A Kalamazoo County Commissioner resigned after he moving outside the district he represents in violation of a residency state law.
Kevin Wordelman, who represented District 2, resigned from his position Tuesday after he closed on a new home in September within the Westwood Neighborhood of Kalamazoo. Some of his colleagues said he didn’t tell them about his move and explained they heard the news from administration a couple days before Wordelman’s resignation.
“Of course it’s disappointing. Any time you’re serving with colleagues, you expect them to be able to serve for the full term,” said District 5 Commissioner Julie Rogers. “We wear an oath for a two year term.”
Rogers explained Michigan law requires them live in their districts during the entire term.
In a statement posted to Facebook, Wordelman apologized to the people he served, saying the new home was the right thing to do at the right time for his family. His term would have ended December 31 and he said he chose not to run for reelection because his family intended to move this year.
Before Wordelman’s resignation, Democrats held a 6-5 majority on the board. Rogers explained there were proposals Wordelman voted on after his move. She said the rest of the board will have to revisit those items and take a new vote, which includes the 2019 Budget.
“The budget is the main one and I think corporate counsel is going back to see if there’s any close votes that were 6-5. But the budget is the primary one that we will have to consider,” said Rogers. “We also have the pending opioid litigationand we’re waiting to finalize the legal documents with the law firm Summer Schwartz. And then also, indigent defense.

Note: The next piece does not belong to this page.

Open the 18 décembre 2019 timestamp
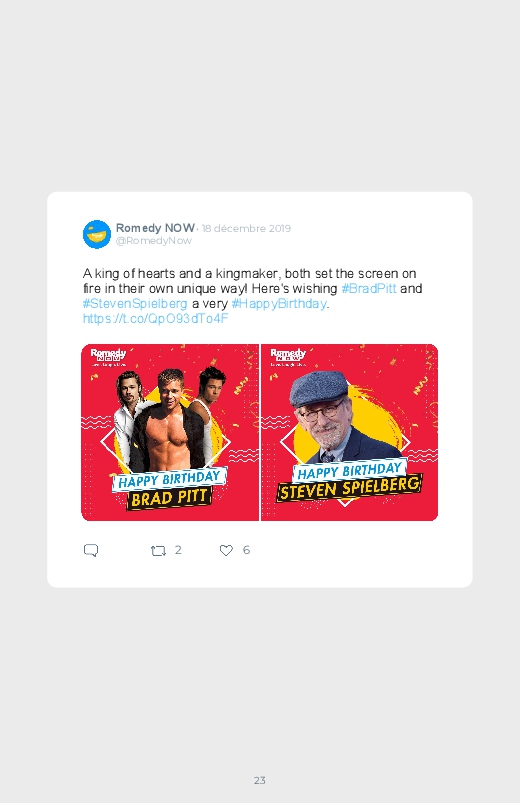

We have a new indigent defense plan that we’re correcting and those are all things we’re committed to finishing before then end of the year.”

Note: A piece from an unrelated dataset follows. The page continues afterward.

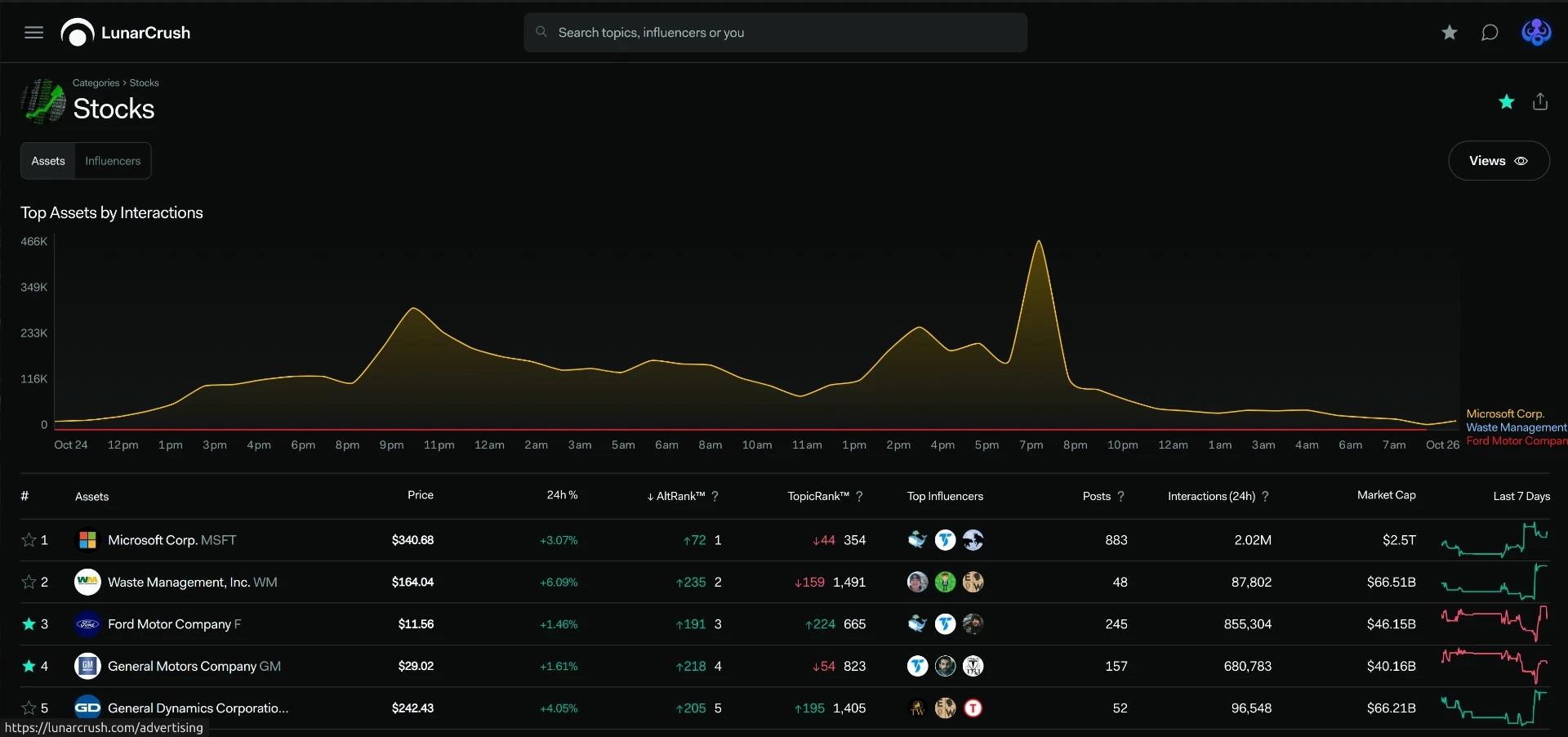Sort by AltRank column header
The image size is (1568, 737).
click(676, 496)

District 10 Commissioner Mike Quinn served on the board in 2009-2010 and was elected again in 2017. He said there’s a major difference between the two boards he has served on, saying the current board is far more controversial.
Quinn said he’s witnessed many personal attacks between commissioners. “I think we’re all embarrassed by it and it certainly doesn’t help get the work done."
When asked how his first term compares to his current one, Quinn said, “Civility for one thing and I believe there was actually more cooperation then.”
He mentioned, despite the conflict among commissioners, important work is happening, like the approval of the of Senior Millage and Kalamazoo County ID’s, to name a few.
“We are taking care of business but it can get pretty darn abrasive sometimes. And sometimes I think we’re not getting the best solutions to the problems we face,” said Quinn.
Some commissioners said Wordelman’s sudden departure adds onto the drama the board has seen.
“I’m looking forward to a new year January 1 and we continue to have a lot of positive wins that we’ve had over the course of the year,” said Rogers.
“I’m hoping the pages on the calendar turn and we get into a new term with some different faces and resolve to have more amity and cooperation in our proceedings,” said Quinn.
Some voters described county government as dysfunctional. People are worried the lack of collaboration affect services to help those less fortunate.
“We just had one agency completely disbanded and got rid of because no agreement made around that. We’ve seen that with Veterans Affairs where we can’t get consensus on how to take care of the people that deserve the most levels of care. And it’s just not good for any of us,” said Ron Kitchens, president and CEO of Southwest Michigan First.
Kitchens said he has worked with all of the commissioners on different proposals. When discussing ideas about an arena in downtown Kalamazoo, Kitchens said he was frustrated with the responses he was receiving from commissioners.
"The discussions were rarely about merits and more about, ‘Well, if this person supports it, I can’t support it because we’re fighting about this and we can’t get along about that,’ and so partisanship has been injected and rhetoric as oppose to just being able to look at things on their merit,” said Kitchens.
Kitchens said he truly believes the commissioners have good intentions and want the best for the county. He said if elected officials really want to see a successful county in the future, commissioners will have to set aside their differences and work hard while the current economy is good.
“I worry if we don’t do all the big things now when times begin to decline, and they will, economies are cycles, we won’t have the resources, the people, the financial resources or the capacity to serve those who are most vulnerable,” said Kitchens.
Rogers explained the Board of Commissioners have to decide to appoint someone to Wordelman’s seat or hold a special election. She said those options will be discussed, starting at the next meeting, October 16.
She said, though Wordelman’s unexpected leave was a surprise, she sees it as a “road bump” for the board, rather than a set back.
“I think all 10 of us that are remaining are committed to doing the business and the work of Kalamazoo County moving forward, so it shouldn’t change day to day operations and people in District 2 can expect to have the same quality of care that they’re experiencing prior to this event happening,” said Rogers.